Assigned task
Check every line of the entries for the string "agent" and return the ones that contain it.

──────── Material provided

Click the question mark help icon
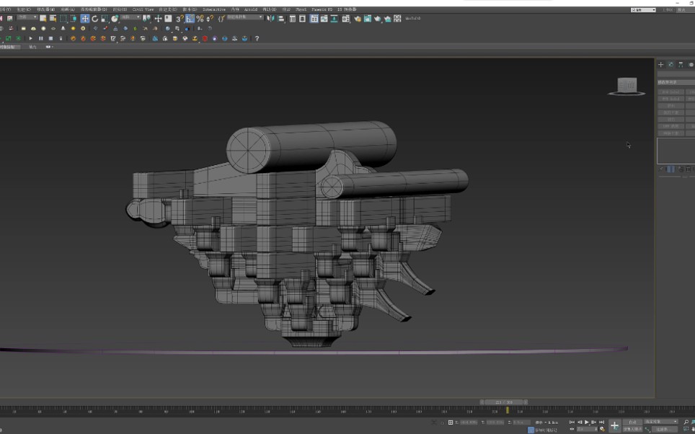 (x=257, y=38)
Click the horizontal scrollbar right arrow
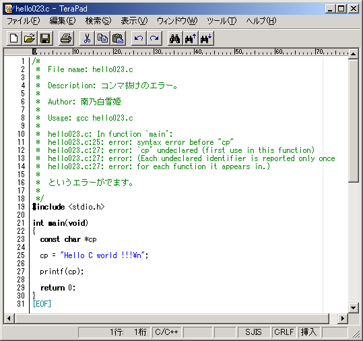363x341 pixels. click(x=343, y=319)
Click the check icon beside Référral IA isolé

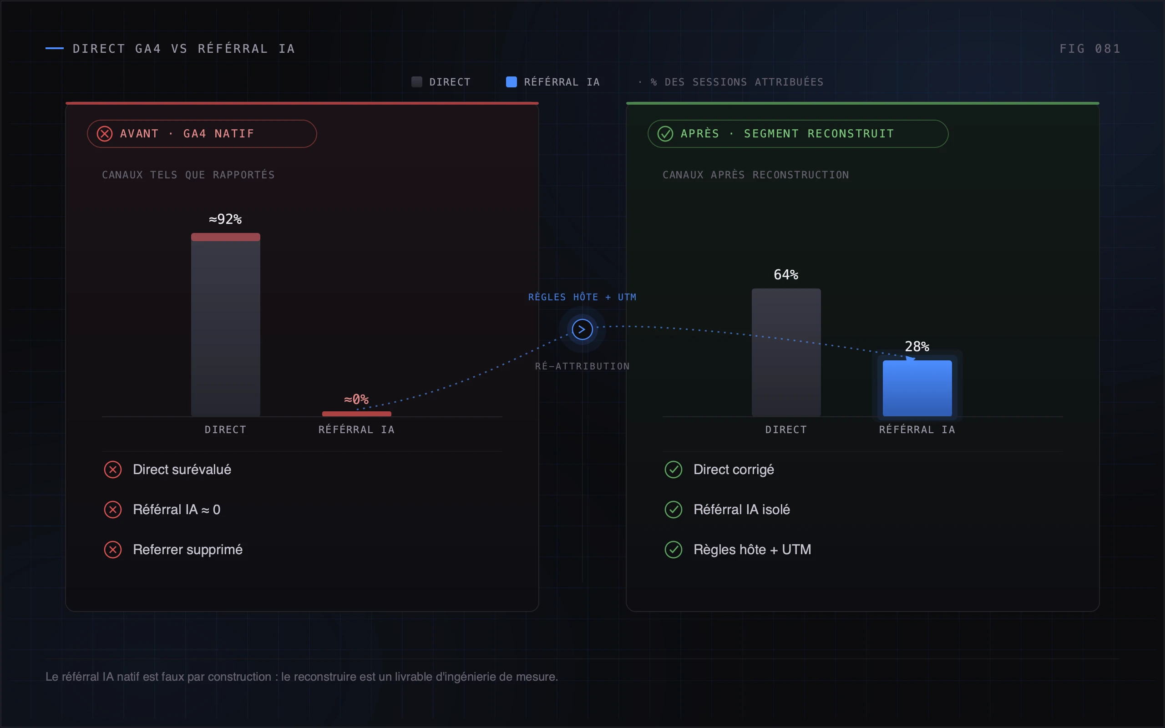(673, 509)
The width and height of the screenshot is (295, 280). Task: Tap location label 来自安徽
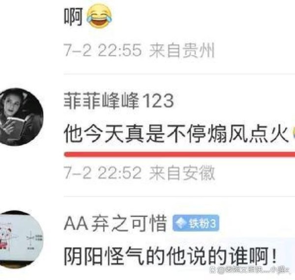(x=182, y=173)
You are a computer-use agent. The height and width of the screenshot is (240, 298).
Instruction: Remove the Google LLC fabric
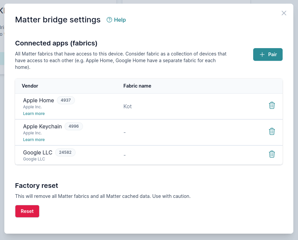point(272,154)
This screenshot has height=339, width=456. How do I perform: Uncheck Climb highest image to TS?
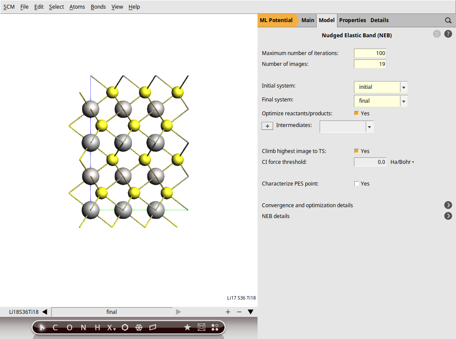(x=356, y=151)
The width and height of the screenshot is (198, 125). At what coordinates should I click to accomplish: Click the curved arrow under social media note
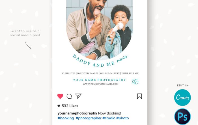(x=28, y=45)
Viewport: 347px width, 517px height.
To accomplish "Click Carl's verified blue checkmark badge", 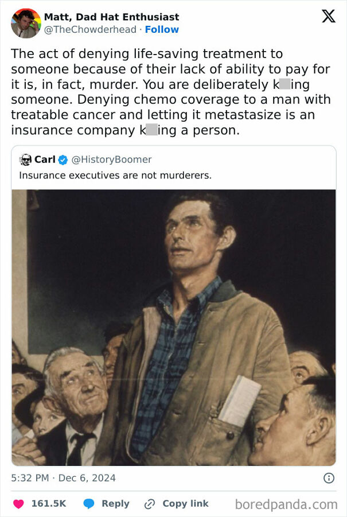I will [62, 160].
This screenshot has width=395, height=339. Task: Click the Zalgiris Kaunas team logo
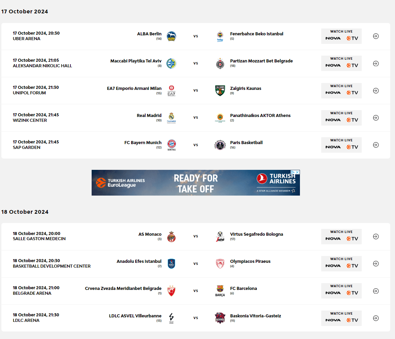[220, 91]
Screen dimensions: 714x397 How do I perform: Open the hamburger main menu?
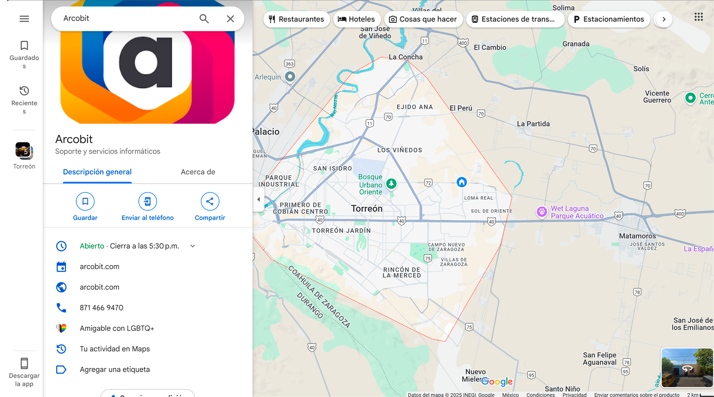point(24,19)
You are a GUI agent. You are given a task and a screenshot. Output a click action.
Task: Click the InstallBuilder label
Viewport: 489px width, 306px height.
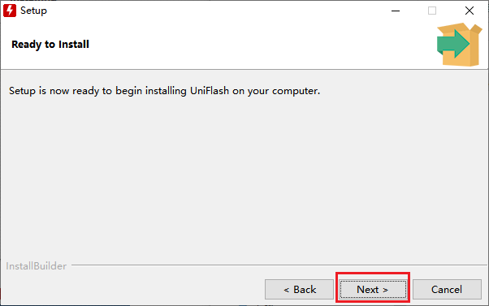pyautogui.click(x=37, y=266)
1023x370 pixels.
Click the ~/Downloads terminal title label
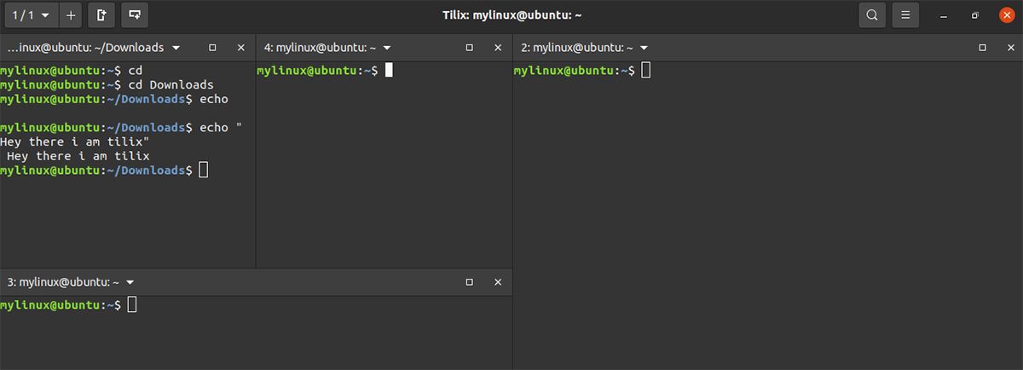click(x=84, y=48)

────────────────

Solution
You are a computer-use agent. The height and width of the screenshot is (240, 298).
You are a GUI agent. You are given a task and a screenshot. Output a click action.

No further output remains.